** Opening Material shown block **
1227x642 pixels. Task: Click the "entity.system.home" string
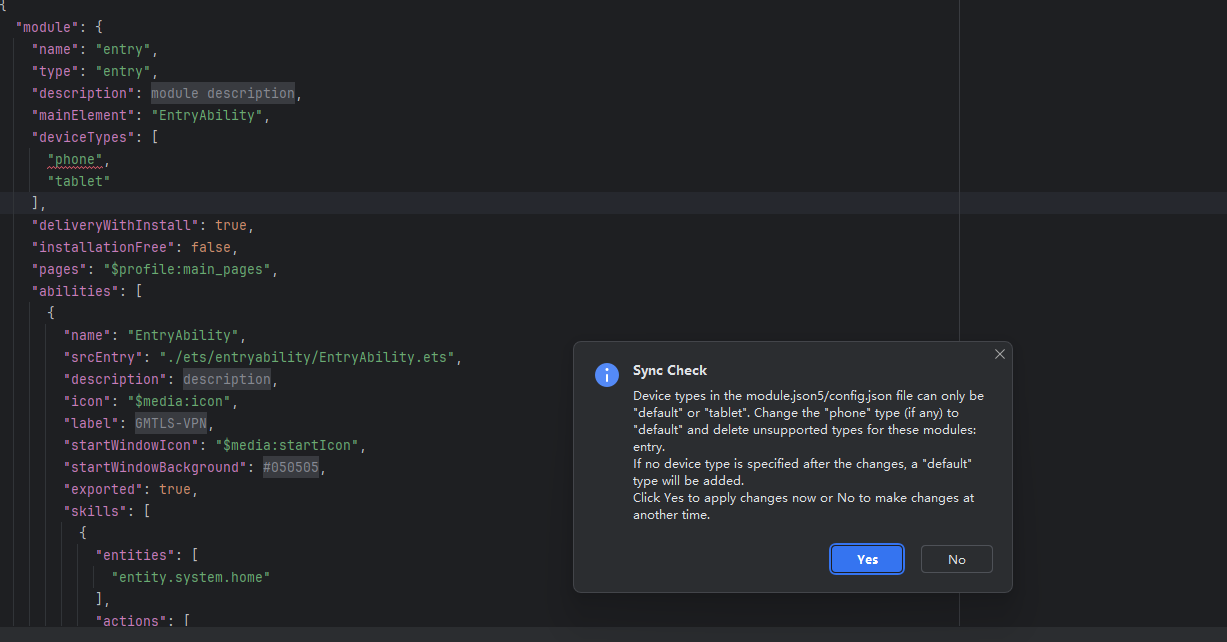point(191,577)
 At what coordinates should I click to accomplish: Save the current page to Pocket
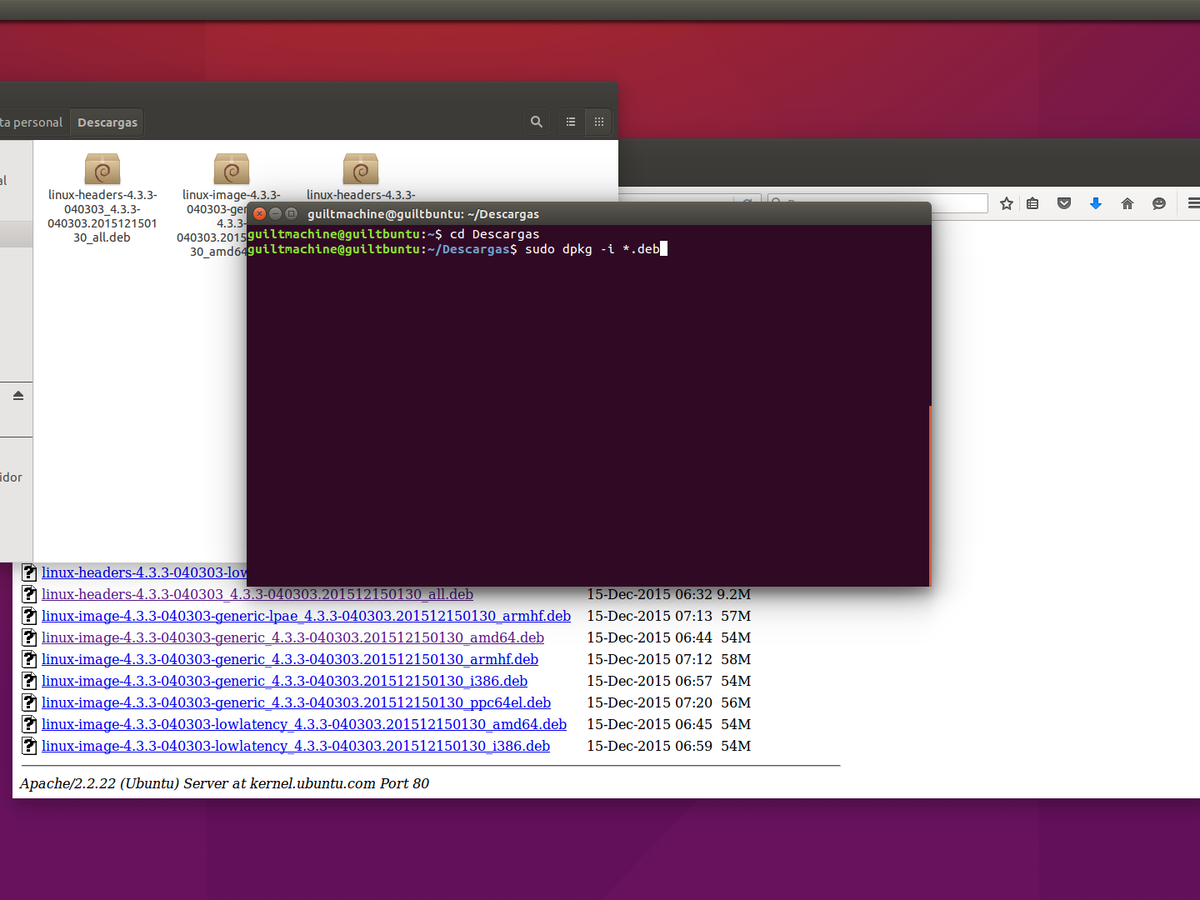1064,203
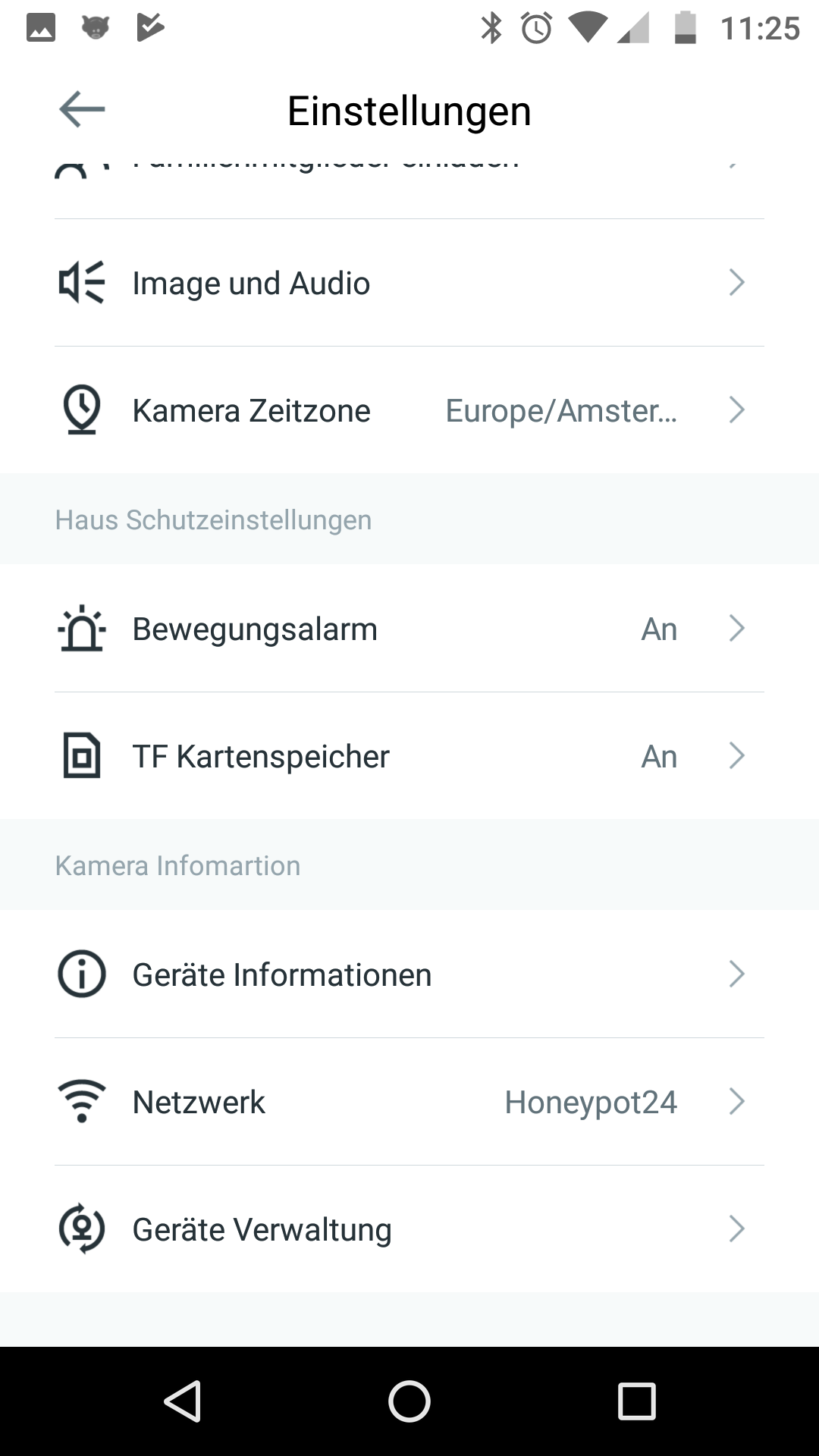Tap the Geräte Verwaltung camera icon
819x1456 pixels.
(82, 1229)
** Closing Material shown block **
§ Work order: I would like the data above transcribed exactly, with its pictures left out.

§ Task output:
1227x642 pixels. Task: Click the "entity.system.home" string
point(191,577)
 At what coordinates should I click to accomplish: Save the current page to Pocket
1064,203
Tap the Geräte Verwaltung camera icon
819x1456 pixels.
(82, 1229)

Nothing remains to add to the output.